There are two elements of that sentiment that completely boggle me, though.  So please help me understand.  Why is it okay to give money away to corporations that act irresponsibly with their money and with the environment and everything else they touch, but it’s not okay to give some money to the little guy who’s suffering exponentially in comparison to the big corporations?  We’re losing 600,000 jobs a month here, folks.  How did throwing money at the corporations save that many jobs per month?

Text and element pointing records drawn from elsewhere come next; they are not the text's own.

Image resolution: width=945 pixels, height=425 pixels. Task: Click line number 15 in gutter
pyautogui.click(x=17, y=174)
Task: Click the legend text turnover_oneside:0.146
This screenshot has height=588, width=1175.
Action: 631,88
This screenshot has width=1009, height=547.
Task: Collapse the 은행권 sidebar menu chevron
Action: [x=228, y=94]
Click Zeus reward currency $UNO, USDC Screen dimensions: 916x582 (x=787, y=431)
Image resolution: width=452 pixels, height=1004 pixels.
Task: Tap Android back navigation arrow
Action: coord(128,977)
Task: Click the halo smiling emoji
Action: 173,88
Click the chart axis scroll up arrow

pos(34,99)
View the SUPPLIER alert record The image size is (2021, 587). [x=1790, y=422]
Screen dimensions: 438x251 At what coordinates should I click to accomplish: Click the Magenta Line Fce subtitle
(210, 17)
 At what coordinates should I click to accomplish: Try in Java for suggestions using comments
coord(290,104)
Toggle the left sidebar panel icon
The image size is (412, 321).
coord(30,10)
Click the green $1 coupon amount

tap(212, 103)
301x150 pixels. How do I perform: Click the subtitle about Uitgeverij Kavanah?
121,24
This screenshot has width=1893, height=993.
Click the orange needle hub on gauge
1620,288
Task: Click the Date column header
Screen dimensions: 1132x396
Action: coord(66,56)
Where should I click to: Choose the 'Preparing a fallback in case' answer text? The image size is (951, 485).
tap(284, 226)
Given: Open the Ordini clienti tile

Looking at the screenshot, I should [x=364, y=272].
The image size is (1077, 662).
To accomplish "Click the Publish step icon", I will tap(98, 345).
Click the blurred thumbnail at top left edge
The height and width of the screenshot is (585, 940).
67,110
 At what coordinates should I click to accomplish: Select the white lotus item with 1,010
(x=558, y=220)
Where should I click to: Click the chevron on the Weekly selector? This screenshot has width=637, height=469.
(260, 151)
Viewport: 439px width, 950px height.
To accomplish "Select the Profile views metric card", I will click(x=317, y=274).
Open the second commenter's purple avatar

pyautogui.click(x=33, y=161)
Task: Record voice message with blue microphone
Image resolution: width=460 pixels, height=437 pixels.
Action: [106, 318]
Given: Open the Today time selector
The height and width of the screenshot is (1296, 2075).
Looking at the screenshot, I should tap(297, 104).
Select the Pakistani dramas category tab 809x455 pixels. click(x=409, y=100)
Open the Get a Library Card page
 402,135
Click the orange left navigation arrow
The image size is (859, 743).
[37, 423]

The other part that’s tough for me to understand is about the general animosity toward other human beings.  There may be a small percentage of people that are taking advantage of the system and going to profit from this stimulus package.  But the majority of people that this will benefit are not unlike you or me.  I believe they probably made the best decision they could when they purchased their homes.  They could probably afford to pay their mortgages.  They probably had money saved up in case of emergencies.  Then they hit hard times.  Pay rates remained stagnant, while prices went up everywhere on everything, from gas to groceries to health care.  And health care benefits got worse while other benefits got cut, year after year, at nearly every company.  People were losing jobs and losing stability, though they had been counting on their stability to remain.  Meanwhile, these people are being forced out of their homes that, before all the fit hit the shan, they could afford and enjoy.  These foreclosed homes, coupled with the other homes up for sale in the neighborhood that haven’t sold for many months, are driving the home values down for everyone.  And no one’s buying anything.  People who formerly had high-paying, white-collar positions are left walking the streets at night with nothing but their families and the clothes on their backs.  Please tell me why it’s so evil to give money to these people, when it will have such a dramatic effect on their lives?  When it will have a positive effect on the rest of America’s lives?  And when we did the same thing for corporations that will just throw it all away?  Why in the world is this bad?  Do we really want to have mansions and Hoovervilles (Bushvilles) be the only two options in America?

Look, I was against the financial industry giveaway and the auto industry giveaway because it’s been shown that trickle-down Reaganomics doesn’t work.  It makes the rich richer and the poor stagnant, at best.  It makes the gap between CEO pay and laborer pay increase by incredible margins.  While I am sadly uninformed about this new stimulus package, I can’t understand how it could be worse than the bailout bonanza of the last few months.  At least, it seems to me, we’re finally targeting the people that need real help and have the most power to positively impact the economy – the American citizen.  And while I know that, legally, corporations were granted personhood long ago, I wish being an actual citizen (with voting power) carried more clout than money-hungry soul-eating corporations.  Or should we just start letting them vote, too?